Problem requirements » How many lines in the records below contain the word "youtu"? Answer with the number and nothing else.

Data items:
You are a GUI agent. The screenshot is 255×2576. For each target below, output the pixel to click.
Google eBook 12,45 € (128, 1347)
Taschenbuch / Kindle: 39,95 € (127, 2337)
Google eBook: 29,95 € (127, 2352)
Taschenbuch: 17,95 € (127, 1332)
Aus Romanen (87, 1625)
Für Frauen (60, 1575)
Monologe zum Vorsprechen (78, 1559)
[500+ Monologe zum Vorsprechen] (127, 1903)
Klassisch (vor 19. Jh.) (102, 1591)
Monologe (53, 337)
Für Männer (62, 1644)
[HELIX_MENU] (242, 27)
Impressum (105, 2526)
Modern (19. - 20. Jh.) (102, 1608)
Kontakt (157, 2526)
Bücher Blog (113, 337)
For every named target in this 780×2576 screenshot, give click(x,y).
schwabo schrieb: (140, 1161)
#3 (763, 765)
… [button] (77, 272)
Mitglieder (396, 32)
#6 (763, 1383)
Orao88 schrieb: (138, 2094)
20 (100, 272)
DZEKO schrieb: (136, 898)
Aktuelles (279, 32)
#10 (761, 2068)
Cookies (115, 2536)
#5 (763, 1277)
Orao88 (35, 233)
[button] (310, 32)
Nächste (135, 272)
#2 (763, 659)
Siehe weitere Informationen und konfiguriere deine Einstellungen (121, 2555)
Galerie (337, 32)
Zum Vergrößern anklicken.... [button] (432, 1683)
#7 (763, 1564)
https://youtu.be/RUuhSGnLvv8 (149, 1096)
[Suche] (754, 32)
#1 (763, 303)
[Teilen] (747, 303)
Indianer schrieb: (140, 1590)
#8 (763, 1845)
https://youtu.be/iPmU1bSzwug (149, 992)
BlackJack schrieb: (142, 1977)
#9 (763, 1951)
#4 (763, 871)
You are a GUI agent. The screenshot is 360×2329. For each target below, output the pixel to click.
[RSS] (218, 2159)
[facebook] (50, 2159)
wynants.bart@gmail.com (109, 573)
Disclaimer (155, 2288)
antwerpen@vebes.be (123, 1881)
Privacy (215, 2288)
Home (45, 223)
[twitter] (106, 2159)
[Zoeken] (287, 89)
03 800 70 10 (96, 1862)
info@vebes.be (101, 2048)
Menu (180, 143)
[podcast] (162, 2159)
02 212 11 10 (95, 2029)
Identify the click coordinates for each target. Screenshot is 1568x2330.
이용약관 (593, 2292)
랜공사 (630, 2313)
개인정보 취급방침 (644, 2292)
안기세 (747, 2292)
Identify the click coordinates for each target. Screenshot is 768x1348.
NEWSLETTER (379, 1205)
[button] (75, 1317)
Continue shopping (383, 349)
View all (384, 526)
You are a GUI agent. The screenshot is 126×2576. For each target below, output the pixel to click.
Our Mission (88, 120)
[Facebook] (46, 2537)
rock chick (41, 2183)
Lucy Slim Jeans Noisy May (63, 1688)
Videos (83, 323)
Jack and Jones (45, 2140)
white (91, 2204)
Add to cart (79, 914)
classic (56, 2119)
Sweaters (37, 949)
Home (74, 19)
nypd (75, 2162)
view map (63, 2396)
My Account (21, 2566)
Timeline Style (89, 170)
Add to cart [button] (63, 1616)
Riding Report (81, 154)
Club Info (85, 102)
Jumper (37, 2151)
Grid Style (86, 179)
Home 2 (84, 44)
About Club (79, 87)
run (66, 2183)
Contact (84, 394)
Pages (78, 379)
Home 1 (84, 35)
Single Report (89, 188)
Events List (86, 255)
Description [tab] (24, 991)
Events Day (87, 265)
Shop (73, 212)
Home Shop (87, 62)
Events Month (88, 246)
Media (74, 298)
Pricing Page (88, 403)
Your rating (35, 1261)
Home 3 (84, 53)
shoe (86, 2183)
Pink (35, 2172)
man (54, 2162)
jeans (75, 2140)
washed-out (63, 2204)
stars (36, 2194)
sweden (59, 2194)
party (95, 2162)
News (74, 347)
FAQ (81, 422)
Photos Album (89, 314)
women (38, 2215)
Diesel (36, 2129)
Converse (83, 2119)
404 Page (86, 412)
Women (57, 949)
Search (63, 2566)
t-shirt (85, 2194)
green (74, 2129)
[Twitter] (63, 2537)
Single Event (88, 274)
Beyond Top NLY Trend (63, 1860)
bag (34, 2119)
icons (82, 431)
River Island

Answer space » 2